S. Narayanan (sitting, left), Nail Ünsal and Steven Angle sign agreements between Wright State and Gazi universities while faculty members from the two institutions watch.
Wright State University officials have signed two agreements with a major university in Turkey that will allow the two institutions to exchange students and collaborate in research.
Wright State Provost Steven Angle and S. Narayanan, dean of the College of Engineering and Computer Science, signed the agreements with Nail Ünsal, dean, faculty of engineering at Gazi University, on Tuesday, June 16, in the Russ Engineering Center.
“Gazi is one of the premier universities in Turkey,” Narayanan said. “The top five percent of students in Turkey go to Gazi.”
Established in 1926, Gazi is a large metropolitan university in Ankara, Turkey’s capital.
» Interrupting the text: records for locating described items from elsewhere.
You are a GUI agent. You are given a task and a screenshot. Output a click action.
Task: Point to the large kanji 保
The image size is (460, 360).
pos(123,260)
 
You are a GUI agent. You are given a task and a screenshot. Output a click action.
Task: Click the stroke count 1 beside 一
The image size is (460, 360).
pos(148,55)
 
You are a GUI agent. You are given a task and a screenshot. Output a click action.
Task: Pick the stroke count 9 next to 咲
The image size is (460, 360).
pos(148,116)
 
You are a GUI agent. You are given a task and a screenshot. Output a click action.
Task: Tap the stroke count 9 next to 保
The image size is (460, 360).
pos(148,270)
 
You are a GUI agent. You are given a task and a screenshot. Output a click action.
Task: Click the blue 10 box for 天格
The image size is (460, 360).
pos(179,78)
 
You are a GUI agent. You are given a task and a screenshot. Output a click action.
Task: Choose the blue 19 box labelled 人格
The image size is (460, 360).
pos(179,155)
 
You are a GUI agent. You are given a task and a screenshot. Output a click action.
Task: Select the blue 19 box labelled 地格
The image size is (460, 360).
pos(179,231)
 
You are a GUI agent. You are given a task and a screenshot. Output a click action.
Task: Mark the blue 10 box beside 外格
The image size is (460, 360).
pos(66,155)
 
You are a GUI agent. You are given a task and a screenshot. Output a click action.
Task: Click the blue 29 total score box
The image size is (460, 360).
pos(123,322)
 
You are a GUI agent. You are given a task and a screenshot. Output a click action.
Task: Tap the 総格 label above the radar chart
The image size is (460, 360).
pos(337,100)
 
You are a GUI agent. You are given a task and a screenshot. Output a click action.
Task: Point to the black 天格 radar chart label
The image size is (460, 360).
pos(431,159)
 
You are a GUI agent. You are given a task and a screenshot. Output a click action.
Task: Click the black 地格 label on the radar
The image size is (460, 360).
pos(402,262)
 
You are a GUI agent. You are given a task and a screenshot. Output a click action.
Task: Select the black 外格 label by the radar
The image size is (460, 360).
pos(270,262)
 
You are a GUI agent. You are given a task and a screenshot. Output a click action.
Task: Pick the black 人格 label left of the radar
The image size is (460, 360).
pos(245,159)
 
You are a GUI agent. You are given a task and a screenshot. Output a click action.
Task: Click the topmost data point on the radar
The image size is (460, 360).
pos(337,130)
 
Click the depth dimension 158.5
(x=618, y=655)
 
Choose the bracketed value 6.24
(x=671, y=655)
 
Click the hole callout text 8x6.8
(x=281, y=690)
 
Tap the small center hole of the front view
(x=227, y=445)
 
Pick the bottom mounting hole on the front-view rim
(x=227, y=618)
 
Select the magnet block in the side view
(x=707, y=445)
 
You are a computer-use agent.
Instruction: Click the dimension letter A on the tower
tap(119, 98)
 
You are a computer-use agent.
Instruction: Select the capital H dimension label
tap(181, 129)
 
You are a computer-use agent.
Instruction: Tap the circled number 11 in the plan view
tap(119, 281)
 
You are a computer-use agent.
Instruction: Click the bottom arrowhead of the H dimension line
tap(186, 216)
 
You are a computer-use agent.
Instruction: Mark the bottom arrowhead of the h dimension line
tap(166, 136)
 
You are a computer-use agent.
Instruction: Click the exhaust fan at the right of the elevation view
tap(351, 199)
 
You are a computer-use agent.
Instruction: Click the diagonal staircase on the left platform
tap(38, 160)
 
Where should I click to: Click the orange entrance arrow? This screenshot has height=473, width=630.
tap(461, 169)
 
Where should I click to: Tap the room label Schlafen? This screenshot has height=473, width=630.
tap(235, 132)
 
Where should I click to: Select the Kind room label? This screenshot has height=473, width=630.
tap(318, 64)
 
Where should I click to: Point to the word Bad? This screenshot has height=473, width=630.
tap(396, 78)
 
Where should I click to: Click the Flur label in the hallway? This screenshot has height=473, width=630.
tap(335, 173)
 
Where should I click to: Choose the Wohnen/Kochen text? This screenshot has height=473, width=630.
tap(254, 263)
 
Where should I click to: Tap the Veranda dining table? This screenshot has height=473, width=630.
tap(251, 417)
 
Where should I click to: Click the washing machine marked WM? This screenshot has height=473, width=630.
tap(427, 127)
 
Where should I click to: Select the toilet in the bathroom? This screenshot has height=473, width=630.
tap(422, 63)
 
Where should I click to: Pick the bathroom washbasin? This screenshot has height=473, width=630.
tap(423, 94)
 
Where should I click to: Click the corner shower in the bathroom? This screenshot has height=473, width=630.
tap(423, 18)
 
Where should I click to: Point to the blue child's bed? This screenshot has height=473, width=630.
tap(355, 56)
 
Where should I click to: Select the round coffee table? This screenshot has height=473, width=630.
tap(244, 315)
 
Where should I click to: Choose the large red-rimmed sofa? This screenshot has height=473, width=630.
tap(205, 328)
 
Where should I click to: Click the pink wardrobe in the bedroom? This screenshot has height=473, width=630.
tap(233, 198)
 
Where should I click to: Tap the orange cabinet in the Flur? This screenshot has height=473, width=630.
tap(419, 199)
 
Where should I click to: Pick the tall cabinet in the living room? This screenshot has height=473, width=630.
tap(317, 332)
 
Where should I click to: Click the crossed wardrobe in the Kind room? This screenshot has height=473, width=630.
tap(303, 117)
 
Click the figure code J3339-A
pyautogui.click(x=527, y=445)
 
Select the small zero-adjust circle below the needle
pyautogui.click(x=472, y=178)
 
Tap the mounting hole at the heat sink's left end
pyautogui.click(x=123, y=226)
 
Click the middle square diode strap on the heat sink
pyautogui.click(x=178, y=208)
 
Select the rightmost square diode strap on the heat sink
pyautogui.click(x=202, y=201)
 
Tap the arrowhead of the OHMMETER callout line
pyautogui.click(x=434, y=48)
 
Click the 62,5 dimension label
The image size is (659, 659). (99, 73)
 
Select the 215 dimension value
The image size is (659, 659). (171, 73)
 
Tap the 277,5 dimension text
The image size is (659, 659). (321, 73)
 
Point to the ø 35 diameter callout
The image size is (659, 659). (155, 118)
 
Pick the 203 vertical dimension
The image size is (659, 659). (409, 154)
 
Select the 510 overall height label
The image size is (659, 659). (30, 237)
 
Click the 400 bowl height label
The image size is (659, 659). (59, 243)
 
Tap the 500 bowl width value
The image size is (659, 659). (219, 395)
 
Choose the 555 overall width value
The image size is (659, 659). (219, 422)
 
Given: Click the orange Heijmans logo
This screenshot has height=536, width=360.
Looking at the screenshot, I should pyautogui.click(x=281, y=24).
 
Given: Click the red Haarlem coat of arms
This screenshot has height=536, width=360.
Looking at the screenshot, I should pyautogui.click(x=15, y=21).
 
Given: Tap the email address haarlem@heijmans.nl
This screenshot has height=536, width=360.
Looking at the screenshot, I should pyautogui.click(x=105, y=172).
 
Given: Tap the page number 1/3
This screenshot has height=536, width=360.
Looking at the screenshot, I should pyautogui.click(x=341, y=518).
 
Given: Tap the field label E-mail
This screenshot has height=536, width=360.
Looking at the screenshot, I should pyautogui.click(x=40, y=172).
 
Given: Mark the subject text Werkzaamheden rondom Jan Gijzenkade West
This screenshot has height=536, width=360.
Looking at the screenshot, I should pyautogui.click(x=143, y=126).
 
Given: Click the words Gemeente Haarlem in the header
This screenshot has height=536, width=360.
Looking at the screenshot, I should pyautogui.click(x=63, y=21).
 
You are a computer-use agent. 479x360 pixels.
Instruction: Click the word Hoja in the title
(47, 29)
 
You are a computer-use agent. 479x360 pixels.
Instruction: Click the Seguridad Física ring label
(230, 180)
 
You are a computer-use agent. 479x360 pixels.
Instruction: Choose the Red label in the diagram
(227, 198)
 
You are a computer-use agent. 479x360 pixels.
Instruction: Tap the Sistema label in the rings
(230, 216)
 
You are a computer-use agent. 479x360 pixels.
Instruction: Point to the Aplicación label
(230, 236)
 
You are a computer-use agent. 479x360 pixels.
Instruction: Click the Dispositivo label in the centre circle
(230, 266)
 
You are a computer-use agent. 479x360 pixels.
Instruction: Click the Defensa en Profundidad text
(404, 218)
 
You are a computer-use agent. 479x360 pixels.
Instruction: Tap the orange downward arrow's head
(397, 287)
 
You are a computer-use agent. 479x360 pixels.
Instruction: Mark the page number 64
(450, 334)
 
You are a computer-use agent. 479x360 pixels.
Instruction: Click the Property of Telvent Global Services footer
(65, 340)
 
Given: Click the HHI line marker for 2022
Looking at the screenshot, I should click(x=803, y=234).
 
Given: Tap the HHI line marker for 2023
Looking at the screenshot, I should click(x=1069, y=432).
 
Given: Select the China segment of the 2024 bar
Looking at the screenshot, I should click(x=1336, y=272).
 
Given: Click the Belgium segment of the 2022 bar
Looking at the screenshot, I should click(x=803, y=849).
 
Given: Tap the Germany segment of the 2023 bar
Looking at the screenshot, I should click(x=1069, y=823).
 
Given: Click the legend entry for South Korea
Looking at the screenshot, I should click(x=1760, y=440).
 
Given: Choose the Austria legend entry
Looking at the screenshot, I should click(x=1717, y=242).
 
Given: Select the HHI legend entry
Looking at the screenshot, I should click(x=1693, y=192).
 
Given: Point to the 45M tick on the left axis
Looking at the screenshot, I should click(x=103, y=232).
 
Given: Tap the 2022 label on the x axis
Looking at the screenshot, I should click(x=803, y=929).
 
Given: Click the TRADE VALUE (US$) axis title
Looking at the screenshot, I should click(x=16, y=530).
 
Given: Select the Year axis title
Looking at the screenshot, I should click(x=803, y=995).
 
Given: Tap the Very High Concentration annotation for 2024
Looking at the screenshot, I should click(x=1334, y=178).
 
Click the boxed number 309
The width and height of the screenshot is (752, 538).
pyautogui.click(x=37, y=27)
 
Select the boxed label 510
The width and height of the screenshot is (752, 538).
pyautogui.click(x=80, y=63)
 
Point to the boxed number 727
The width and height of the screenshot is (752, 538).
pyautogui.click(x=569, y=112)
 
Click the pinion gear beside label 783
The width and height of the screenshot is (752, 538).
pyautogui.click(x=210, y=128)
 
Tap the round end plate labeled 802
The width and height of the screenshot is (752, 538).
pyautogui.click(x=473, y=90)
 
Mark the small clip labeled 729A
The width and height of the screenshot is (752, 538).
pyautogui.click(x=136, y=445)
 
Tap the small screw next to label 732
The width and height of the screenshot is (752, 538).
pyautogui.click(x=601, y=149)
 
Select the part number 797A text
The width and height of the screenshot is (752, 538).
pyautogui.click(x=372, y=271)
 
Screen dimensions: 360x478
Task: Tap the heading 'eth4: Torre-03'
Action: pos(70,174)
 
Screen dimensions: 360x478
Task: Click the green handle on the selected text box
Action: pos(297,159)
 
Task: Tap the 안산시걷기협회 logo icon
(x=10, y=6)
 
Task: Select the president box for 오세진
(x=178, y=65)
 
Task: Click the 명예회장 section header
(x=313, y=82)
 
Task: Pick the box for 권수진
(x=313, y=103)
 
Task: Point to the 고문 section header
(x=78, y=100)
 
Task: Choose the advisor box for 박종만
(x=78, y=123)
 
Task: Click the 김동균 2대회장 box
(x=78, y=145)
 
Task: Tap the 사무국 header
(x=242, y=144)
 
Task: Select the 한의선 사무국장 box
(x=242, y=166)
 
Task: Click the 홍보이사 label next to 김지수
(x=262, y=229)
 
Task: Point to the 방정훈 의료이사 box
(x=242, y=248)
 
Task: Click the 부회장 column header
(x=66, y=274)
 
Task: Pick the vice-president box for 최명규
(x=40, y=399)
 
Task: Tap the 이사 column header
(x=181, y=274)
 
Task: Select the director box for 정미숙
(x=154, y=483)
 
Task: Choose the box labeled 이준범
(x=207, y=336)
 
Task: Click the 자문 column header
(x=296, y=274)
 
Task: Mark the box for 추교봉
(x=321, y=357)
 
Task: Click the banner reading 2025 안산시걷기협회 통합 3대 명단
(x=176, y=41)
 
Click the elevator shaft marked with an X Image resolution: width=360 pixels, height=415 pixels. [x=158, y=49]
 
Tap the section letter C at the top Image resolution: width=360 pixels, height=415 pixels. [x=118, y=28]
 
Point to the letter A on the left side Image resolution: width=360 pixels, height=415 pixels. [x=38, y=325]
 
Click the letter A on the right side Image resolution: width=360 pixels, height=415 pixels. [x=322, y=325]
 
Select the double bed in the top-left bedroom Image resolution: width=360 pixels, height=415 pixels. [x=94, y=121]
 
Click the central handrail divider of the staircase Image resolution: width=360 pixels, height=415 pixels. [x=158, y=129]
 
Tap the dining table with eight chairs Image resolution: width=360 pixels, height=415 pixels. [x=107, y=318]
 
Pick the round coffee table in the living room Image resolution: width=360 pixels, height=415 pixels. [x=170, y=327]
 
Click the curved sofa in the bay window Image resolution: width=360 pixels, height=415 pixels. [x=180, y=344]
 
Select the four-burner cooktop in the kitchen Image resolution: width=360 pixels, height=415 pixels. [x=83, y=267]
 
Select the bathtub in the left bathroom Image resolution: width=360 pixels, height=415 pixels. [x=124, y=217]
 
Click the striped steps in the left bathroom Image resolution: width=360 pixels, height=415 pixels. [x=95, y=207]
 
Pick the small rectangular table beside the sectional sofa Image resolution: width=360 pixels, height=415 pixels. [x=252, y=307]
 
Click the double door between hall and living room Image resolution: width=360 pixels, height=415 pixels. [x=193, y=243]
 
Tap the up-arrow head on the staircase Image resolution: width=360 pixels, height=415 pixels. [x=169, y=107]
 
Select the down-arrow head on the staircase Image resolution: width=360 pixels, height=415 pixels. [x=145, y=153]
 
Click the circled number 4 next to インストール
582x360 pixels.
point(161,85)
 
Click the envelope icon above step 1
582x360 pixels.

Narayan said more than 70,000 students are enrolled in undergraduate and graduate programs there.
Speaking through an interpreter, Ünsal said the two engineering colleges have similar programs that will make it easy to set up student exchange programs and research projects. “It will be a good cultural exchange” and will be good for relations between the United States and Turkey, he said.
He was among a half-dozen Gazi professors who visited Wright State this week to see the campus, meet with faculty and tour labs. While they were visiting here, Stephen Foster, Wright State’s associate vice president for international affairs, was in Turkey as part of a delegation of Dayton-area civic and business leaders.